Word and element pointing entries:

────────────────────

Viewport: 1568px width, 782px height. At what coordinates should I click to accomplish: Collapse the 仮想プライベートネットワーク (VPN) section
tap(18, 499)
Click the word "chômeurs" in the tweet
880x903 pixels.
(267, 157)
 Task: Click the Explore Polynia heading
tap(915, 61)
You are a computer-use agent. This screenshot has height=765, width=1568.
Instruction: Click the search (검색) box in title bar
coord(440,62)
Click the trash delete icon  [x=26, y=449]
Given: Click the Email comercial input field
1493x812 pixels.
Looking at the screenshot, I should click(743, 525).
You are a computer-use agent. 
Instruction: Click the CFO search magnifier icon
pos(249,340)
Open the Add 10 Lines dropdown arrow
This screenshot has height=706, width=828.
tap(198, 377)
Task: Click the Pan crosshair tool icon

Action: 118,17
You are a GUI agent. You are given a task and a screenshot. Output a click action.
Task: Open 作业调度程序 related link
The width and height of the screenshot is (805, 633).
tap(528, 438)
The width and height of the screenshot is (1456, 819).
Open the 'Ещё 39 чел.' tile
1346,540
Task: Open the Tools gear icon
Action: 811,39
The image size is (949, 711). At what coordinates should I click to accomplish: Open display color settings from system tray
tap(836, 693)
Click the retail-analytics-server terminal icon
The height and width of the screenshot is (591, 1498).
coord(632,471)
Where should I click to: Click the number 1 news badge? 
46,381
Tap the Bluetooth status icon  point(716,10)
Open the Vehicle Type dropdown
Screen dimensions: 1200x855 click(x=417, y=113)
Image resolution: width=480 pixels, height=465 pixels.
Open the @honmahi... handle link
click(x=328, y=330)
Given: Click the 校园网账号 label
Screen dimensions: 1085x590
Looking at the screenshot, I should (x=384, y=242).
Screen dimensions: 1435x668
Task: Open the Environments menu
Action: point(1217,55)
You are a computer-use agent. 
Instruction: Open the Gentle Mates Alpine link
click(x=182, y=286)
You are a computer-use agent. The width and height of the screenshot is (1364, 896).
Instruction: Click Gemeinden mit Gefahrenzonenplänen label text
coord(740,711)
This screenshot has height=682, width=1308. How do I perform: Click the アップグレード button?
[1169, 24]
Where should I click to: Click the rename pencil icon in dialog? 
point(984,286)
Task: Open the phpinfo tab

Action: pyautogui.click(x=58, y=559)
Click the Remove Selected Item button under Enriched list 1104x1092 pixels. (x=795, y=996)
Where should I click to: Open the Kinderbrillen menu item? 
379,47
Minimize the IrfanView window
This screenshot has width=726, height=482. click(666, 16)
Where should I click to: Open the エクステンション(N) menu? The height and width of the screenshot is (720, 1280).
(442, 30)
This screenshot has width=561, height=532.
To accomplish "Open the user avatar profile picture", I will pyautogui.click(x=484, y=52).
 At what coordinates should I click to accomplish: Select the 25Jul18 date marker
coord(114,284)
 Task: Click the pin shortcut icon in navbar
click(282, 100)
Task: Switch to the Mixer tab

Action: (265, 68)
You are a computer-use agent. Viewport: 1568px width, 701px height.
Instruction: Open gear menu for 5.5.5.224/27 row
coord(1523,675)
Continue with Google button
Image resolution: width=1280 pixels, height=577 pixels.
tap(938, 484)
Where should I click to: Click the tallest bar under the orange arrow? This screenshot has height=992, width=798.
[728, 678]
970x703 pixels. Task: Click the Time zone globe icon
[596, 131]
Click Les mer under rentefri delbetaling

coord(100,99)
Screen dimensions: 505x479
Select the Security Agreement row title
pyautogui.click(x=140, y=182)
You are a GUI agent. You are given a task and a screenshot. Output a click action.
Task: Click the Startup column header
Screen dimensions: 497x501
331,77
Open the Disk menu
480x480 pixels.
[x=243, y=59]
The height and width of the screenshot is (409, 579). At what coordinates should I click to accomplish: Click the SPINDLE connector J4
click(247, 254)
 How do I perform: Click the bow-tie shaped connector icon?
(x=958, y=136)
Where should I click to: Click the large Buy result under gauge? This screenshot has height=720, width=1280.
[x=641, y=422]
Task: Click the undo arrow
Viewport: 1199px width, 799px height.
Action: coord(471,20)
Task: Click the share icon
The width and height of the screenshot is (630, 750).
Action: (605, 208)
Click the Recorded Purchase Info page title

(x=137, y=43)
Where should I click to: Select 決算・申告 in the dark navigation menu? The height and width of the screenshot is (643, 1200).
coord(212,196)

────────────────────

[REQUEST] Reproduce every line of the material above verbatim, with nothing changed, added, or left out.

[FINISHED EXERCISE]
Viewport: 1568px width, 782px height. At what coordinates should I click to accomplish: Collapse the 仮想プライベートネットワーク (VPN) section
tap(18, 499)
Click the word "chômeurs" in the tweet
880x903 pixels.
(267, 157)
 Task: Click the Explore Polynia heading
tap(915, 61)
You are a computer-use agent. This screenshot has height=765, width=1568.
Instruction: Click the search (검색) box in title bar
coord(440,62)
Click the trash delete icon  [x=26, y=449]
Given: Click the Email comercial input field
1493x812 pixels.
Looking at the screenshot, I should click(743, 525).
You are a computer-use agent. 
Instruction: Click the CFO search magnifier icon
pos(249,340)
Open the Add 10 Lines dropdown arrow
This screenshot has height=706, width=828.
tap(198, 377)
Task: Click the Pan crosshair tool icon

Action: 118,17
You are a GUI agent. You are given a task and a screenshot. Output a click action.
Task: Open 作业调度程序 related link
The width and height of the screenshot is (805, 633).
tap(528, 438)
The width and height of the screenshot is (1456, 819).
Open the 'Ещё 39 чел.' tile
1346,540
Task: Open the Tools gear icon
Action: 811,39
The image size is (949, 711). At what coordinates should I click to accomplish: Open display color settings from system tray
tap(836, 693)
Click the retail-analytics-server terminal icon
The height and width of the screenshot is (591, 1498).
coord(632,471)
Where should I click to: Click the number 1 news badge? 
46,381
Tap the Bluetooth status icon  point(716,10)
Open the Vehicle Type dropdown
Screen dimensions: 1200x855 click(x=417, y=113)
Image resolution: width=480 pixels, height=465 pixels.
Open the @honmahi... handle link
click(x=328, y=330)
Given: Click the 校园网账号 label
Screen dimensions: 1085x590
Looking at the screenshot, I should (x=384, y=242).
Screen dimensions: 1435x668
Task: Open the Environments menu
Action: point(1217,55)
You are a computer-use agent. 
Instruction: Open the Gentle Mates Alpine link
click(x=182, y=286)
You are a computer-use agent. The width and height of the screenshot is (1364, 896).
Instruction: Click Gemeinden mit Gefahrenzonenplänen label text
coord(740,711)
This screenshot has height=682, width=1308. How do I perform: Click the アップグレード button?
[1169, 24]
Where should I click to: Click the rename pencil icon in dialog? 
point(984,286)
Task: Open the phpinfo tab

Action: pyautogui.click(x=58, y=559)
Click the Remove Selected Item button under Enriched list 1104x1092 pixels. (x=795, y=996)
Where should I click to: Open the Kinderbrillen menu item? 
379,47
Minimize the IrfanView window
This screenshot has width=726, height=482. click(666, 16)
Where should I click to: Open the エクステンション(N) menu? The height and width of the screenshot is (720, 1280).
(442, 30)
This screenshot has width=561, height=532.
To accomplish "Open the user avatar profile picture", I will pyautogui.click(x=484, y=52).
 At what coordinates should I click to accomplish: Select the 25Jul18 date marker
coord(114,284)
 Task: Click the pin shortcut icon in navbar
click(282, 100)
Task: Switch to the Mixer tab

Action: (265, 68)
You are a computer-use agent. Viewport: 1568px width, 701px height.
Instruction: Open gear menu for 5.5.5.224/27 row
coord(1523,675)
Continue with Google button
Image resolution: width=1280 pixels, height=577 pixels.
tap(938, 484)
Where should I click to: Click the tallest bar under the orange arrow? This screenshot has height=992, width=798.
[728, 678]
970x703 pixels. Task: Click the Time zone globe icon
[596, 131]
Click Les mer under rentefri delbetaling

coord(100,99)
Screen dimensions: 505x479
Select the Security Agreement row title
pyautogui.click(x=140, y=182)
You are a GUI agent. You are given a task and a screenshot. Output a click action.
Task: Click the Startup column header
Screen dimensions: 497x501
331,77
Open the Disk menu
480x480 pixels.
[x=243, y=59]
The height and width of the screenshot is (409, 579). At what coordinates should I click to accomplish: Click the SPINDLE connector J4
click(247, 254)
 How do I perform: Click the bow-tie shaped connector icon?
(x=958, y=136)
Where should I click to: Click the large Buy result under gauge? This screenshot has height=720, width=1280.
[x=641, y=422]
Task: Click the undo arrow
Viewport: 1199px width, 799px height.
Action: coord(471,20)
Task: Click the share icon
The width and height of the screenshot is (630, 750).
Action: (605, 208)
Click the Recorded Purchase Info page title

(x=137, y=43)
Where should I click to: Select 決算・申告 in the dark navigation menu? The height and width of the screenshot is (643, 1200).
coord(212,196)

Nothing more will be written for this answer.